Data items:

══════

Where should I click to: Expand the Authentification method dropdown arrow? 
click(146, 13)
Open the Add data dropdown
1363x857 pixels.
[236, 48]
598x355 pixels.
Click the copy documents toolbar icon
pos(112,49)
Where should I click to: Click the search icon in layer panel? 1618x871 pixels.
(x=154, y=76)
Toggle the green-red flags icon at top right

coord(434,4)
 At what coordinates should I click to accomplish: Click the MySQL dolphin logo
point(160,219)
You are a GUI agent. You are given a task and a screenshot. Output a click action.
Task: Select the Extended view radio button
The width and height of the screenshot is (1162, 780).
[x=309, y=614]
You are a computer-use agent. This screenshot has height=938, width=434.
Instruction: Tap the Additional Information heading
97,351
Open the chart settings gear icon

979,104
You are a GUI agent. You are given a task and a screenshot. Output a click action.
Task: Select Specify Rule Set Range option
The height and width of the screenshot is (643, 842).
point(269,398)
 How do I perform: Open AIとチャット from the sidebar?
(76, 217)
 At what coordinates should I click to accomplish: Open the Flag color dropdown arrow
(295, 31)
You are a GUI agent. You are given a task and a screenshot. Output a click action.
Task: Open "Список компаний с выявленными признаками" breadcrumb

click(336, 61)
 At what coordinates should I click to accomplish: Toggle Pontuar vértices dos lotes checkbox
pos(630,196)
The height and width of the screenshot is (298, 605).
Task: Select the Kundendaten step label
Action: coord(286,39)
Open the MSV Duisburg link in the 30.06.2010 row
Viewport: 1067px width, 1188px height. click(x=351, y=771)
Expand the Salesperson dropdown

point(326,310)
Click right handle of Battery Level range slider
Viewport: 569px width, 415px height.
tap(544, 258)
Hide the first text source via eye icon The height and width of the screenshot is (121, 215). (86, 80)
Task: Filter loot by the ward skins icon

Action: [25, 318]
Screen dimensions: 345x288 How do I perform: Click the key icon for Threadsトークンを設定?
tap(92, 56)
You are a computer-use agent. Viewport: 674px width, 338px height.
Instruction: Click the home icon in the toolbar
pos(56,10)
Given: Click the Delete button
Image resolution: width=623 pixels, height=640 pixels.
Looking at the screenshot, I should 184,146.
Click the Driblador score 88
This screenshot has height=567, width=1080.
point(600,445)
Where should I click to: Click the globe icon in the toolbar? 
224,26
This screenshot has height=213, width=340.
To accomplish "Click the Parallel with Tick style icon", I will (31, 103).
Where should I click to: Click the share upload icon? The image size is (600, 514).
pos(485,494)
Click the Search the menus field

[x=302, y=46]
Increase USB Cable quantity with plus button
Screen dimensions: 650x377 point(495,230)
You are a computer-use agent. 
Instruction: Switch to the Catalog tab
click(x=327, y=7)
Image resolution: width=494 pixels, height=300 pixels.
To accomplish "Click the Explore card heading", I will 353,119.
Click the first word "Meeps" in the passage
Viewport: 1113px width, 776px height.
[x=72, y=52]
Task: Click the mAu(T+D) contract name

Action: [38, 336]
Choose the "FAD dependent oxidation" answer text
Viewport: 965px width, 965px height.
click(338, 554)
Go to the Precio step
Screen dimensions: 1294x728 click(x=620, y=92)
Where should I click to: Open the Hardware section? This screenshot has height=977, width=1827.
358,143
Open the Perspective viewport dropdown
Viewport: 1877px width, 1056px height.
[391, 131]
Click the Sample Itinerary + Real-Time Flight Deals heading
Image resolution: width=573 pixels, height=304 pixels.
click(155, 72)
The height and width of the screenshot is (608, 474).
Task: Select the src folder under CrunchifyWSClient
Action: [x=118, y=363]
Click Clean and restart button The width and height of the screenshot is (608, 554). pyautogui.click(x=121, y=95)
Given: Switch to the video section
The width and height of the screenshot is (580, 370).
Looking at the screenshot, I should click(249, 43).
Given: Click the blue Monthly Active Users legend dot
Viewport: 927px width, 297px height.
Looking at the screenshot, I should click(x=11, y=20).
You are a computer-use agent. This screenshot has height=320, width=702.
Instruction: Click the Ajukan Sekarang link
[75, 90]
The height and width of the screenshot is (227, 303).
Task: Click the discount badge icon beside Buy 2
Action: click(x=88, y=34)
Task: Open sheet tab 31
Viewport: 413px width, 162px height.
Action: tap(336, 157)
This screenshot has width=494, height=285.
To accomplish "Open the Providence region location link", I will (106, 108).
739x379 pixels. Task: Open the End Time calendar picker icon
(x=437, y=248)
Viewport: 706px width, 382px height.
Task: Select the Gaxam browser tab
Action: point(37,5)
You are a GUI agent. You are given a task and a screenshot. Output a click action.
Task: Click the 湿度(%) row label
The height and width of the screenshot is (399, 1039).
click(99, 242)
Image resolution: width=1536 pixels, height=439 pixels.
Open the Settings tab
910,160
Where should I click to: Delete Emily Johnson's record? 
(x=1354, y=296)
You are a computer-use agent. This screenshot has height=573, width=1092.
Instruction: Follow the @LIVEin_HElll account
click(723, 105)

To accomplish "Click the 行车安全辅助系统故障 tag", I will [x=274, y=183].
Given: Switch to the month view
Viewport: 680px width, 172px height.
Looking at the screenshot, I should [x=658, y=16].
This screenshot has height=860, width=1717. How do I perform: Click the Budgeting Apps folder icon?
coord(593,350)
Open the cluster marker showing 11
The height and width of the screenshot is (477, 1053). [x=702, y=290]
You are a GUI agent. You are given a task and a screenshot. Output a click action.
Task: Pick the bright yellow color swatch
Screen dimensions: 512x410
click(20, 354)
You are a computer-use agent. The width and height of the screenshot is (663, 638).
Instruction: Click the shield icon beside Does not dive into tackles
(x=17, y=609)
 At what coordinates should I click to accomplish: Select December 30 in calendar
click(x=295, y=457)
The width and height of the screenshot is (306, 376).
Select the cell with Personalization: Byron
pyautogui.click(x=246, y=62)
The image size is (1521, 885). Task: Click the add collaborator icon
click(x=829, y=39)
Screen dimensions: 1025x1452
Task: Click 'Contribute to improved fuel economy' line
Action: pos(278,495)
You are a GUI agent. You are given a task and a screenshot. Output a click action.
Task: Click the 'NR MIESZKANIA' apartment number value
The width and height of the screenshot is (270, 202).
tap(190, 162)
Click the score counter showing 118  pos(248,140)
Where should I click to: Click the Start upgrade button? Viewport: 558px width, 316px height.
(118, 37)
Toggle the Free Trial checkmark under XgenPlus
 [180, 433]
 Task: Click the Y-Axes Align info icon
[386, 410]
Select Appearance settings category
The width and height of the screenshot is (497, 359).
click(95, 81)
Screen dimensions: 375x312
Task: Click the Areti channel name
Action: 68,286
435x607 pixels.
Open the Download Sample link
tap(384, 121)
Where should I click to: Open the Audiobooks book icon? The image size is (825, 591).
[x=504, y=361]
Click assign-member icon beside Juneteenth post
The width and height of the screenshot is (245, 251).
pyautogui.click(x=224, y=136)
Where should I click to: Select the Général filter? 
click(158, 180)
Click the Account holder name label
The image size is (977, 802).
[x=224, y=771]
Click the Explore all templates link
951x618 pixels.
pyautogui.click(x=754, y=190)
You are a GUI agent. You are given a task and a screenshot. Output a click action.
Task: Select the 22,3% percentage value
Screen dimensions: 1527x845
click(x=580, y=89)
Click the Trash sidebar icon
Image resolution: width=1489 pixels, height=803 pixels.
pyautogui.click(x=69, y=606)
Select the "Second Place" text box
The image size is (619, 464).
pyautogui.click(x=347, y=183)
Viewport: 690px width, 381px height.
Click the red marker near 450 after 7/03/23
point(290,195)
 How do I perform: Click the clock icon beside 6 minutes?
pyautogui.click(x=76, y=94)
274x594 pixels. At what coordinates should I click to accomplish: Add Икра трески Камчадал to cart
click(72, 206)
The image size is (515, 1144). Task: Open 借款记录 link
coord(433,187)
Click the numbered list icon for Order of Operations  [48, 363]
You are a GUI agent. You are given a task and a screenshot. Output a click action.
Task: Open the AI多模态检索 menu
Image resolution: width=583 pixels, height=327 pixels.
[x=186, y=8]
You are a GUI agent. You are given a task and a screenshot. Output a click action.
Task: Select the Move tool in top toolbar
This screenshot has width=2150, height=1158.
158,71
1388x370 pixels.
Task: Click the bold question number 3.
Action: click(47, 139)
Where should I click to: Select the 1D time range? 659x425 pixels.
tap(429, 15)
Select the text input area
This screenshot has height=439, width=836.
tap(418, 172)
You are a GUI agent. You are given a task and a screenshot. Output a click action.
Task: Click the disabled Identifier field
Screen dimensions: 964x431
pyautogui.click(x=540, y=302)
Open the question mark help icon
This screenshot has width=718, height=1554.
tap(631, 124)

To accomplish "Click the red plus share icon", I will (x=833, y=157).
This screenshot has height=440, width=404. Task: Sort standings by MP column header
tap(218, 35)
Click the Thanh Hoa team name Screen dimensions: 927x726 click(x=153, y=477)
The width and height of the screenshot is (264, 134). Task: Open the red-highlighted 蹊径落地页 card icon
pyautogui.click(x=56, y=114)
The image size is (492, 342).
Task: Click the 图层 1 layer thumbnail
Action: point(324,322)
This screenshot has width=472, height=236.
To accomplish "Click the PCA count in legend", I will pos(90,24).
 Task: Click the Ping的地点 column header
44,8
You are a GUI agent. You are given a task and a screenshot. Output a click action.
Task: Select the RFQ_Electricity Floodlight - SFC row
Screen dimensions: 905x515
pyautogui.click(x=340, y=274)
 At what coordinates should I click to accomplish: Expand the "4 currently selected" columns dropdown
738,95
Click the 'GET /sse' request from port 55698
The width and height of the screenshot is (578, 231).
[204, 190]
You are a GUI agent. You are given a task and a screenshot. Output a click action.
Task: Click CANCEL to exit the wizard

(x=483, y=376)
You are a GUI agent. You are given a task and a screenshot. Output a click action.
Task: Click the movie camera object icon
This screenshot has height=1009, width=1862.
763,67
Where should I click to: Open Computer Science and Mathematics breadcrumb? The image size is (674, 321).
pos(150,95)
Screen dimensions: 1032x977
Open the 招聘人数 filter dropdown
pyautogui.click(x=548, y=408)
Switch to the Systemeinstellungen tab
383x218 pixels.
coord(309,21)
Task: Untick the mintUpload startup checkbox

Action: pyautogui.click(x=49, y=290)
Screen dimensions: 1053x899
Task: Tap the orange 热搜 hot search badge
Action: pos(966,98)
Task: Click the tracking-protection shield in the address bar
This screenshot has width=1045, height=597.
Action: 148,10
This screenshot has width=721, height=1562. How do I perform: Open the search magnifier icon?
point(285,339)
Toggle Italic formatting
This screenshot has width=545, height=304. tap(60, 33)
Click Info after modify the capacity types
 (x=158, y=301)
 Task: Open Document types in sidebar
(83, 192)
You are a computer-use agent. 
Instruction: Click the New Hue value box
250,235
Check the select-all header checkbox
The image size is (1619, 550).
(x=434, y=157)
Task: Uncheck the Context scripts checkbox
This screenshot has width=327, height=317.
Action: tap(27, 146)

══════

Task prompt:
Give only the number of lines in the rows that contain the string "under".

Correct response:
2